Items listed in a dataset
____________
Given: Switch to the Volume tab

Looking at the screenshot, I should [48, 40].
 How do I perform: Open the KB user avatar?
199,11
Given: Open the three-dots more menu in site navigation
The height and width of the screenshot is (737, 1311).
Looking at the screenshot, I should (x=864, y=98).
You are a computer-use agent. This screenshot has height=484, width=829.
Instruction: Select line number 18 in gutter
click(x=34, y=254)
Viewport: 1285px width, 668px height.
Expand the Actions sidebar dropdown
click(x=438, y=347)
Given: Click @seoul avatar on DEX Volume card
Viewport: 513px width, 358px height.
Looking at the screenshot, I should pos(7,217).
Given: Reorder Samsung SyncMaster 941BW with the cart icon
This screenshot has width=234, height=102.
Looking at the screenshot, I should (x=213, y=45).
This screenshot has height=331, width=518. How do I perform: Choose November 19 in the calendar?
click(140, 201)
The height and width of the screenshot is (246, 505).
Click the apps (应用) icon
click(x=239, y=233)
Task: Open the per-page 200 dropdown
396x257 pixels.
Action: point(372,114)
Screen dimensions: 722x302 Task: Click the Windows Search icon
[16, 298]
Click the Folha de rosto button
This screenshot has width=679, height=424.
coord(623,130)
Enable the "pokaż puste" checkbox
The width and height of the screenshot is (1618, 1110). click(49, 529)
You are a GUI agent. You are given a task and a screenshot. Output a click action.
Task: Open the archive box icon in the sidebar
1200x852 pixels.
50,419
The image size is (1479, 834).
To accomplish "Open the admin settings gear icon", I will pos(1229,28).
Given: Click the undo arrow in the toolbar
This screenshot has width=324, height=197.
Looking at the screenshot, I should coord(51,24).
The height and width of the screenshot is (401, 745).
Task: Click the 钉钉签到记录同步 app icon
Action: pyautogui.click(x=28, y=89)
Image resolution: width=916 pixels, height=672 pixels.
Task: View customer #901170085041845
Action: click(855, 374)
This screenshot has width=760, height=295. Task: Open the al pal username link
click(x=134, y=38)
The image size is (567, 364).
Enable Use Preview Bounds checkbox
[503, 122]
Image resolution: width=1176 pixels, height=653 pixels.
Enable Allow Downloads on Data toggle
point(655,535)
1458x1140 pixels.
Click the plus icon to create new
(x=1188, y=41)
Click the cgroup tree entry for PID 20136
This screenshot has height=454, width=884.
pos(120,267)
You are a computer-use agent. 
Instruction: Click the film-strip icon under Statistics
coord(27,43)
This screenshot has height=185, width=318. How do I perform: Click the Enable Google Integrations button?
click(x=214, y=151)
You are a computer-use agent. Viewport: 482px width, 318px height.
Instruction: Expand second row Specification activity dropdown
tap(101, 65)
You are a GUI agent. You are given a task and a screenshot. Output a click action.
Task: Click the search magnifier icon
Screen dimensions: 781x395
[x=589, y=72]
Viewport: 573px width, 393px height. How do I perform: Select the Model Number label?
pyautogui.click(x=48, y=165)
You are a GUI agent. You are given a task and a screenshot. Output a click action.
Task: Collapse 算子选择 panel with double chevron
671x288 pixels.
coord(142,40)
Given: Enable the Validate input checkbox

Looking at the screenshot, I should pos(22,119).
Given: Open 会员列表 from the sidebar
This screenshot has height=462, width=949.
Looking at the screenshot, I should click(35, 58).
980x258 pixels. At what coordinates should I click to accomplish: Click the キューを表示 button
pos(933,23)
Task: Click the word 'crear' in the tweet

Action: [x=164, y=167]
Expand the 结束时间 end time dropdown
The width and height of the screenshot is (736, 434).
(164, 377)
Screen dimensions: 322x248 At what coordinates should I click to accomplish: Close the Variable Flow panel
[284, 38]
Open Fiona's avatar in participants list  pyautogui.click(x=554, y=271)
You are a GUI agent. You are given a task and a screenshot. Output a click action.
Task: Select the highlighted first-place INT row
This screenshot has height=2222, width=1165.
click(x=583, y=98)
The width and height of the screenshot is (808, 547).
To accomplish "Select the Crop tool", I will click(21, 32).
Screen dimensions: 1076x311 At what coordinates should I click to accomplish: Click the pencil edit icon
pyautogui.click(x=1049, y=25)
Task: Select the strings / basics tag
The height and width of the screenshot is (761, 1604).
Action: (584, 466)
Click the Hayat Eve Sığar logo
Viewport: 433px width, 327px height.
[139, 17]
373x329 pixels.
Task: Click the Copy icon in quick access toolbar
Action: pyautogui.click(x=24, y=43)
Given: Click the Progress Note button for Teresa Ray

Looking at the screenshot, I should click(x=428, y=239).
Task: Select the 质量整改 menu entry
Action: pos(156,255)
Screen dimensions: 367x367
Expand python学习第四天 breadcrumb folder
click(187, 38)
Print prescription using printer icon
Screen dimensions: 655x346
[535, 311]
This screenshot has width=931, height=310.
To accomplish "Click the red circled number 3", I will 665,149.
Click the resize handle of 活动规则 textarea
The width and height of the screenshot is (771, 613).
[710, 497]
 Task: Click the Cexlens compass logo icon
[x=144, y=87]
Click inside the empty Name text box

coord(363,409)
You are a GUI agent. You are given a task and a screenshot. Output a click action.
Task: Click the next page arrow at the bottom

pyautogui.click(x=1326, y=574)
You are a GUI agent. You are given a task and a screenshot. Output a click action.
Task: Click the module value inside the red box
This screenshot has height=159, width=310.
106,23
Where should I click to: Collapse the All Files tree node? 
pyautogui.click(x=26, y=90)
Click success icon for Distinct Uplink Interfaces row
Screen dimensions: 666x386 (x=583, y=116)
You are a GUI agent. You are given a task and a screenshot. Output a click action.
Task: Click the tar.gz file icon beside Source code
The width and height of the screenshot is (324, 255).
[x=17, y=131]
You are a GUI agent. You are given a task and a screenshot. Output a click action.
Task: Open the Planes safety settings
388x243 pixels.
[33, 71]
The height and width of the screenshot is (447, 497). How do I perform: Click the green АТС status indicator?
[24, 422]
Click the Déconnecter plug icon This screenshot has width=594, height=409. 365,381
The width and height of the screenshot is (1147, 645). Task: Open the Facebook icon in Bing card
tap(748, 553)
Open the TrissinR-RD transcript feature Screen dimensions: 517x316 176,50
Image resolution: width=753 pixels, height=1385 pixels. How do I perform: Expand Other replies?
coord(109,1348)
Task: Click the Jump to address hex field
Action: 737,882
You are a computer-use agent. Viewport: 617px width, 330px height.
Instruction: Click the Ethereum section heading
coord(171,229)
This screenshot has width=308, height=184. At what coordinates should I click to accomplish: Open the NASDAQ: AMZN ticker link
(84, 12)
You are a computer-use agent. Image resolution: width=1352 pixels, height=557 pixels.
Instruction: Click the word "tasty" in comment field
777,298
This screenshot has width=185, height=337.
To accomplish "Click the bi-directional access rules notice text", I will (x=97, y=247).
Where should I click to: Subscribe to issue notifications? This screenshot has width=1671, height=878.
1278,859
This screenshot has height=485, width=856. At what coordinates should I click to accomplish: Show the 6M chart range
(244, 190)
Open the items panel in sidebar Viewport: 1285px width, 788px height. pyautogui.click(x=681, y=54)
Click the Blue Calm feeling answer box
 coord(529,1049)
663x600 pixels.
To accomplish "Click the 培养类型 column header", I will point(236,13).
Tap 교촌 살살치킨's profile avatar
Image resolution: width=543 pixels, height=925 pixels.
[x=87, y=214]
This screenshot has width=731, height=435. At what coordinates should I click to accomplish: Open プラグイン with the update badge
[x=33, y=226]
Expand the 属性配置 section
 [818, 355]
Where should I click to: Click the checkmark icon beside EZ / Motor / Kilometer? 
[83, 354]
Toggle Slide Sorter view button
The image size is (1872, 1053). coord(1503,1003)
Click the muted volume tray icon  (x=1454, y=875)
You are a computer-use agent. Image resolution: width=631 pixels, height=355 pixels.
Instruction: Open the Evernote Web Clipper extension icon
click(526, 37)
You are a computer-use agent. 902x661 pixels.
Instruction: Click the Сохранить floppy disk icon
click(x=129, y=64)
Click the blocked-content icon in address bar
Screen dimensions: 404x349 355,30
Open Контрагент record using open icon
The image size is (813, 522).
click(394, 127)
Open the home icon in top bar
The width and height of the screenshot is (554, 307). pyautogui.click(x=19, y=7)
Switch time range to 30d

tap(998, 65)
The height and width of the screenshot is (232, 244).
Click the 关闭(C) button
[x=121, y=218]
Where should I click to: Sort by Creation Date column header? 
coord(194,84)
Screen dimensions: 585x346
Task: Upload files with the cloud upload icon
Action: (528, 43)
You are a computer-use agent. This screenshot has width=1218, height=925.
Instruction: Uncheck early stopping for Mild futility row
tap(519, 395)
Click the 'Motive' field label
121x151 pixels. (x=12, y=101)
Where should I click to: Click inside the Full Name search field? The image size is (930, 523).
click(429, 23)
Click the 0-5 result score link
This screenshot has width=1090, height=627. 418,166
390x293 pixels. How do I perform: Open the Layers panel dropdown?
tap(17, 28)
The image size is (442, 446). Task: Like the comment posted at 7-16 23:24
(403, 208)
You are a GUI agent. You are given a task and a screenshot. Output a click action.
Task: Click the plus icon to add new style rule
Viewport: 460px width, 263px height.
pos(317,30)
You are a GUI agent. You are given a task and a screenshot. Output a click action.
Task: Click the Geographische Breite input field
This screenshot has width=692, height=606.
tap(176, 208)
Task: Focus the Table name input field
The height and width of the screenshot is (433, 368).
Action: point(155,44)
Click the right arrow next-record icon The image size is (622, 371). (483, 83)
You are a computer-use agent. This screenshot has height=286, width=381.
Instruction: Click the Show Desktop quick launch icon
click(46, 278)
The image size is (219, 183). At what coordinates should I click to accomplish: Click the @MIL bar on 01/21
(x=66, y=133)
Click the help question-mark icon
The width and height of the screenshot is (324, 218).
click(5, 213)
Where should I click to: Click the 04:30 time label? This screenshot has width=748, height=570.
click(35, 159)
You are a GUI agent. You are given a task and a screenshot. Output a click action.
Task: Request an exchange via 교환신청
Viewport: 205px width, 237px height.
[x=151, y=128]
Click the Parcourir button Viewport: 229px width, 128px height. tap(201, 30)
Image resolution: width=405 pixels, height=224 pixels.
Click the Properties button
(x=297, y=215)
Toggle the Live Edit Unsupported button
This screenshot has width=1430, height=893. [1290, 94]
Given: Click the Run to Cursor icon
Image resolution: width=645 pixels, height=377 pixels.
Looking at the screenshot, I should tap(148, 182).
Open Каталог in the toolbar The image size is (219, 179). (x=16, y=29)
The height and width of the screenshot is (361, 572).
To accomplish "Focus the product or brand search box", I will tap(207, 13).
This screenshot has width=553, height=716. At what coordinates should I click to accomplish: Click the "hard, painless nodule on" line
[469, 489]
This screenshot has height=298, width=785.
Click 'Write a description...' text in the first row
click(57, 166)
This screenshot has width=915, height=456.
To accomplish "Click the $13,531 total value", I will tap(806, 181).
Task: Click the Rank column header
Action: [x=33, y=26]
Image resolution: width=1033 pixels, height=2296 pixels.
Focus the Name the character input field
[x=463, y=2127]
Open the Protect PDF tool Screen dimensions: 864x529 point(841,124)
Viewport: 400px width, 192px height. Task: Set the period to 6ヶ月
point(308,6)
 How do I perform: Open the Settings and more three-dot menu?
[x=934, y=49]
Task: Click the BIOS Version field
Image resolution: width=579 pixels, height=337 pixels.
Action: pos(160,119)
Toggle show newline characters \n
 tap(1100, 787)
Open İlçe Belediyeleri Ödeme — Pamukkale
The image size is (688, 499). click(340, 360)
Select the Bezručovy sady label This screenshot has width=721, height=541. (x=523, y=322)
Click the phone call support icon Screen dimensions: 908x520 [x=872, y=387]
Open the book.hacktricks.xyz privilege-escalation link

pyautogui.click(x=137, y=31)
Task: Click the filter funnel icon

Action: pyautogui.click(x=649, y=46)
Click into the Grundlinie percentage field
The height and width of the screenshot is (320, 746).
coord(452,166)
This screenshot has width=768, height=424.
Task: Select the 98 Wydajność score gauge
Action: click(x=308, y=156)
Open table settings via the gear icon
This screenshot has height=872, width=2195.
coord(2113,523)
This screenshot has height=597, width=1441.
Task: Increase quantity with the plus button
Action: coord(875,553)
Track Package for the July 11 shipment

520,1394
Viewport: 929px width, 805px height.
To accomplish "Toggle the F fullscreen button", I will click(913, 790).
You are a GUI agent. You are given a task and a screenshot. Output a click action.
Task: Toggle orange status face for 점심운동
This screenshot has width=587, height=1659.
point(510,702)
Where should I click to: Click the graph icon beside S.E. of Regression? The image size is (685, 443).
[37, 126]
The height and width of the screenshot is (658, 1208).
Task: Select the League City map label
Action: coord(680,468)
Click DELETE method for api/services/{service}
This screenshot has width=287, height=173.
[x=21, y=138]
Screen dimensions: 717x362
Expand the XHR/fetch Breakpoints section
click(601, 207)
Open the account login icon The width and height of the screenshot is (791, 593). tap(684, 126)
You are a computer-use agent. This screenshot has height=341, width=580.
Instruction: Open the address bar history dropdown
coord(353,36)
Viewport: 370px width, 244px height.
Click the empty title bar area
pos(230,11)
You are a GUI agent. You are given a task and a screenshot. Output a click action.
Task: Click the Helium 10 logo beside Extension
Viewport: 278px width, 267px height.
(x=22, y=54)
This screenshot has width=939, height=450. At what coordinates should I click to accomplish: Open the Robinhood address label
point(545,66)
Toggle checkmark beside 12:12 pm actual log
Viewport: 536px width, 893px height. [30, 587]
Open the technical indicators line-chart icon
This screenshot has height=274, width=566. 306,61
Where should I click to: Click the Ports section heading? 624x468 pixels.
____________
§ **Problem requirements**:
Rewrite the stretch of the listing above that opens with the line containing "Where should I click to: Sort" and closes with the line containing "121x151 pixels. (x=12, y=101)" as a JSON list of strings. Use one string per line, and leave out blank lines.

§ **The output**:
[
  "Where should I click to: Sort by Creation Date column header? ",
  "coord(194,84)",
  "Screen dimensions: 585x346",
  "Task: Upload files with the cloud upload icon",
  "Action: (528, 43)",
  "You are a computer-use agent. This screenshot has width=1218, height=925.",
  "Instruction: Uncheck early stopping for Mild futility row",
  "tap(519, 395)",
  "Click the 'Motive' field label",
  "121x151 pixels. (x=12, y=101)"
]